Latest wage figures are also showing a 2.2% increase for the year to September, with increases in the professional sciences, tech and services industries particularly strong at 3.4%.
That’s followed by the construction sector, which has seen raises increase by 2.6% and accommodation and food services, which have seen about a 2.5% boost.
However the Prime Minister’s claims come as businesses brace for The Great Resignation, a phenomenon in the US which is also seeing Aussie workers eyeing a change.
At the same time, small businesses are struggling to find workers to fill existing vacancies.
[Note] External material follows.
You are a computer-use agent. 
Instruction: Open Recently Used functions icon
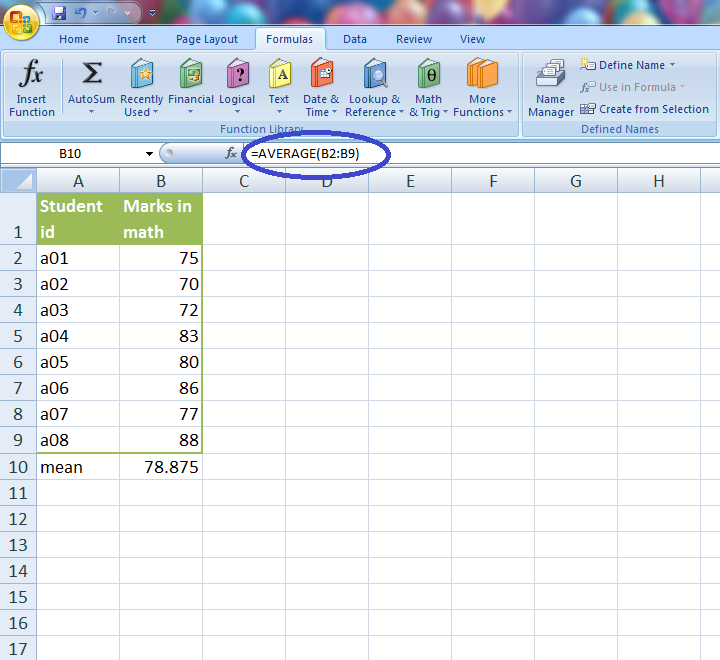pos(142,75)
While they are able to reopen, some are being forced to operate at reduced hours.
There may be vacancies coming, but do we have the workers to fill them?
The Great Reassessment
While questions have been raised about whether The Great Resignation applies to Australian businesses, recent research from LiveTiles suggests that Aussies are not necessarily seeking new roles, but a better experience at work.
The survey of 1000 workers in Australia found that priorities are shifting.
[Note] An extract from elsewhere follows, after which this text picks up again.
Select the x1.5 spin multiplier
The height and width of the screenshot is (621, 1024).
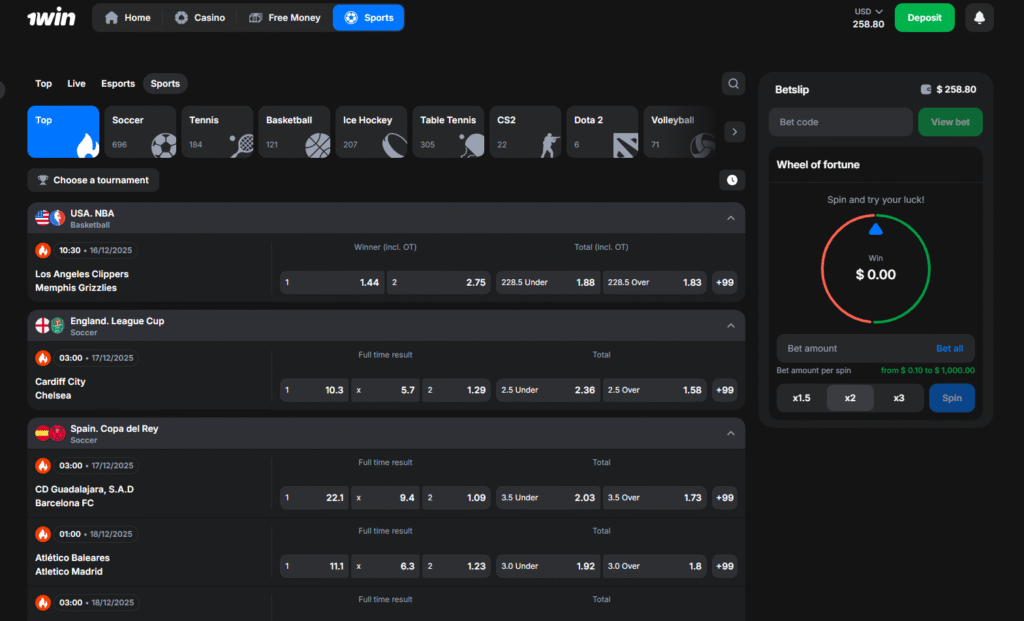click(x=801, y=398)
Employees now rank job security as their highest priority, followed by flexibility and work-life balance, with pay and remuneration ranked third.
Almost half (47%) of Australian employees reported feeling exhausted, stressed or fed up.
That was the case for 51% of workers in Victoria and for 50% in NSW. Of those in customer-facing roles, 54% said they were exhausted.
Some 37% of Aussie workers also said they would be willing to shift to a job offering lower pay, if it meant a better experience at work.
A warning for employers
The research did offer good news for SMEs, which were generally considered to be more caring than larger employers.
Of Australians surveyed who work for a small business, 60% said they believe their employer genuinely cares about their experience. That’s compared to 46% of those working for large companies and 41% of those in the public service sector.
SMEs are also more likely to offer permanent flexible work arrangements, but less likely to offer rewards and perks.
Sarah Gildea, global employee experience manager at LiveTiles, said the COVID-19 pandemic has driven employees to reconsider what’s important to them at work.
Many don’t necessarily want to go back to a pre-pandemic ‘normal’, but 48% believe they will be pressured to.
Employers should be taking note, she said in a statement.
“If they want to hold on to their employees and attract the best talent, they need to be crafting an experience that supports people to be their best, particularly as the economy opens back up and expectations change.”